You are viewing a plain text version of this content. The canonical link for it is here.
Posted to commits@druid.apache.org by ji...@apache.org on 2020/02/10 23:18:03 UTC

[druid] branch master updated: More superbatch range partitioning tests (#9266)

This is an automated email from the ASF dual-hosted git repository.

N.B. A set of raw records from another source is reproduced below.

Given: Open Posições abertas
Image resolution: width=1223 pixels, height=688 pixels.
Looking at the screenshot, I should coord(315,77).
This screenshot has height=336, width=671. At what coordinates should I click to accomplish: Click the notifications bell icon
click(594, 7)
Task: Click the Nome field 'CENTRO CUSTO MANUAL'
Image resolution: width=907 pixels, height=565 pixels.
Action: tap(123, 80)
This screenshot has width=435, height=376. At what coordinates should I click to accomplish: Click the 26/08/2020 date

jihoonson pushed a commit to branch master
in repository https://gitbox.apache.org/repos/asf/druid.git


The following commit(s) were added to refs/heads/master by this push:
     new e8146d5  More superbatch range partitioning tests (#9266)
e8146d5 is described below

commit e8146d5914d832a14ba5e63cce6d5ffc31b18520
Author: Chi Cao Minh <ch...@imply.io>
AuthorDate: Mon Feb 10 15:17:54 2020 -0800

    More superbatch range partitioning tests (#9266)
    
    More functional tests to cover handling of input data that has a
    partition dimension that contains:
    
    1) Null values: Should be in first partition
    
    2) Multi values: Should cause superbatch task to abort
---
 .../common/config/NullValueHandlingConfig.java     |   2 +-
 indexing-service/pom.xml                           |   5 +
 .../AbstractMultiPhaseParallelIndexingTest.java    |   5 +-
 .../AbstractParallelIndexSupervisorTaskTest.java   |   4 +
 ...ashPartitionMultiPhaseParallelIndexingTest.java |   4 +-
 ...ngePartitionMultiPhaseParallelIndexingTest.java | 149 +++++++++++++--------
 6 files changed, 109 insertions(+), 60 deletions(-)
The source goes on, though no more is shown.